= Marcus McCraven =

American engineer (1923–2021)

Marcus McCraven (December 27, 1923 – May 5, 2021) was an electrical engineer, nuclear scientist, World War II veteran; revolutionary in the creation of nuclear weapons. He was a committee member on various high level projects.
== Life and education ==
Marcus R. McCraven was born on December 27, 1923, in Des Moines, Iowa, to Marcus and Buena McCraven. McCraven graduated from high school, and enrolled at Howard University. During his freshman year of college, McCraven was drafted into the U.S. Army during World War II, serving as a supply clerk in the Army Engineering Regiment in Papua, New Guinea.

== Career ==
After McCraven's Army Engineering Regiment service, McCraven returned to Howard University and became an electrical engineer, working at the U.S. Naval Research Laboratory in Washington D.C. Here McCraven became the project leader of the Nuclear Systems Branch. Later, McCraven moved to work at the University of California. McCraven was the only African American engineer on the team to test and build the hydrogen bomb as part of the Lawrence Livermore National Laboratory. He served as group leader of nuclear systems development with an expertise on diagnostics, being one of five workers to remain near Bikini Atoll during nuclear testing. He also worked with the California Lawrence Radiation Laboratory as part of their research staff.

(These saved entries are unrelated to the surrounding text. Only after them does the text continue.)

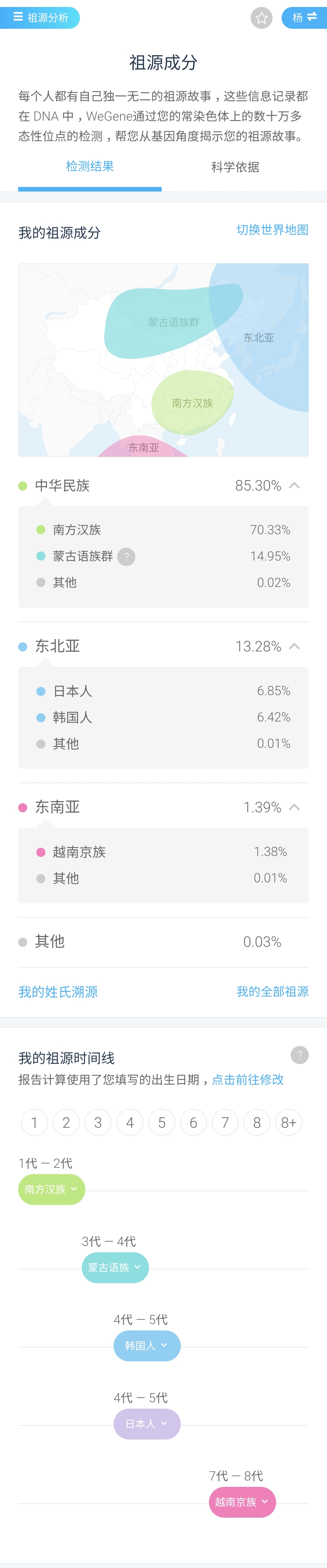Screen dimensions: 327x1568
Task: Open help icon for 我的祖源时间线
Action: (x=299, y=1055)
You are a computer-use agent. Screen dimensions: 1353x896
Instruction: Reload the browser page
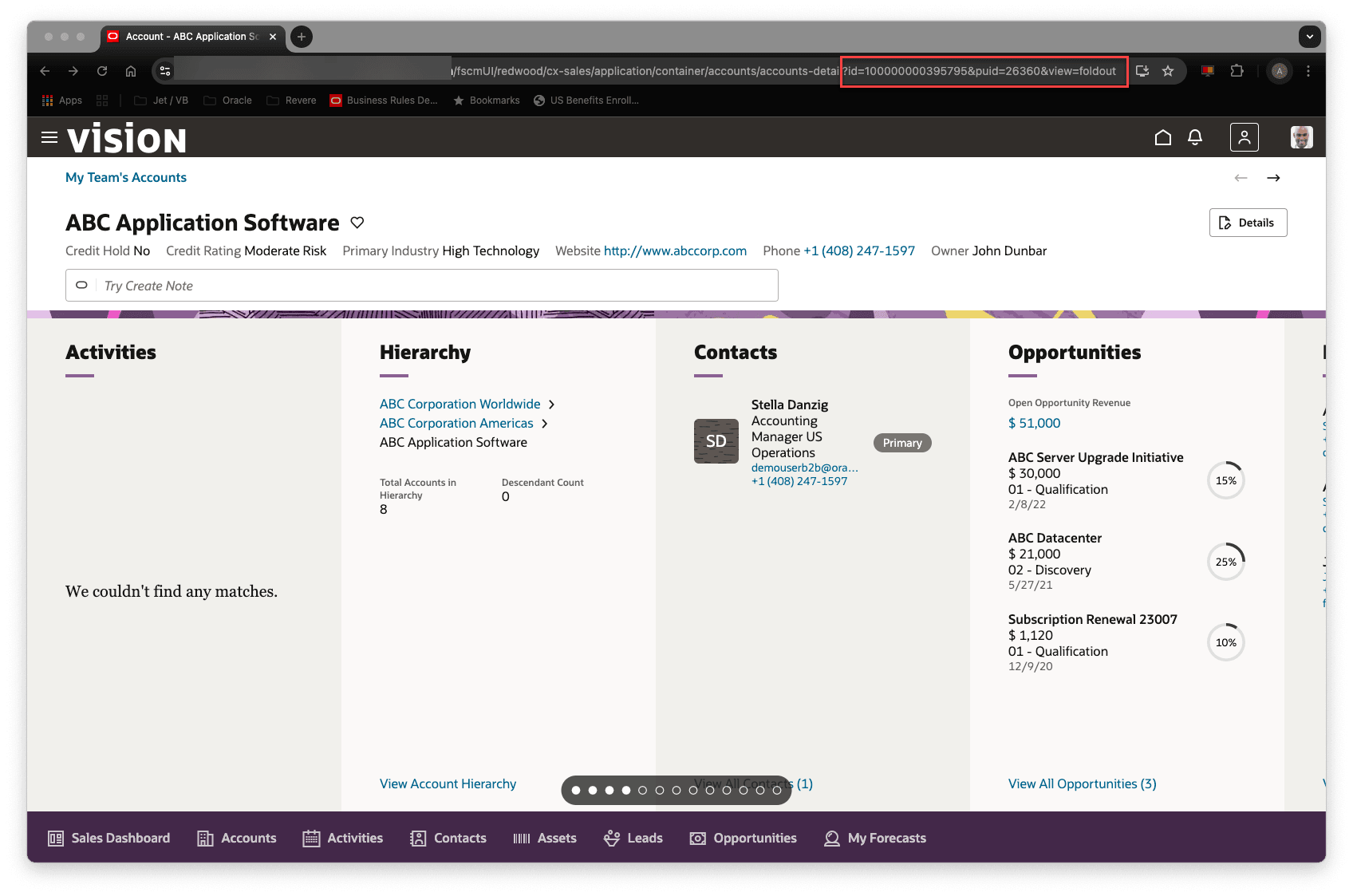click(x=102, y=71)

Around the late 1960s, McCraven moved from California to Connecticut where he began to work at Phelps Dodge. Up until the early 1970s, he joined the United Illuminating Co. being the senior vice president of environmental engineering.

In addition to his work in nuclear development, McCraven served as a trustee at Quinnipiac University, was former Chairman of the Edison Electric Institute Environmental Committee, and also served on the US Environmental Protection Agency National Air Pollution Control Techniques Advisory Committee and the Executive Science Advisory Committee. He received an Honorary Doctorate from Albertus Magnus College in 2011, ten years prior to his death.

McCraven's story as a nuclear scientist working on the Hydrogen bomb was a part of the Emmy-nominated documentary, "No Barriers Too High."

== Personal life and death ==
McCraven married Marguerite McCraven and had three children of their own. McCraven died on May 5, 2021, at the age of 97.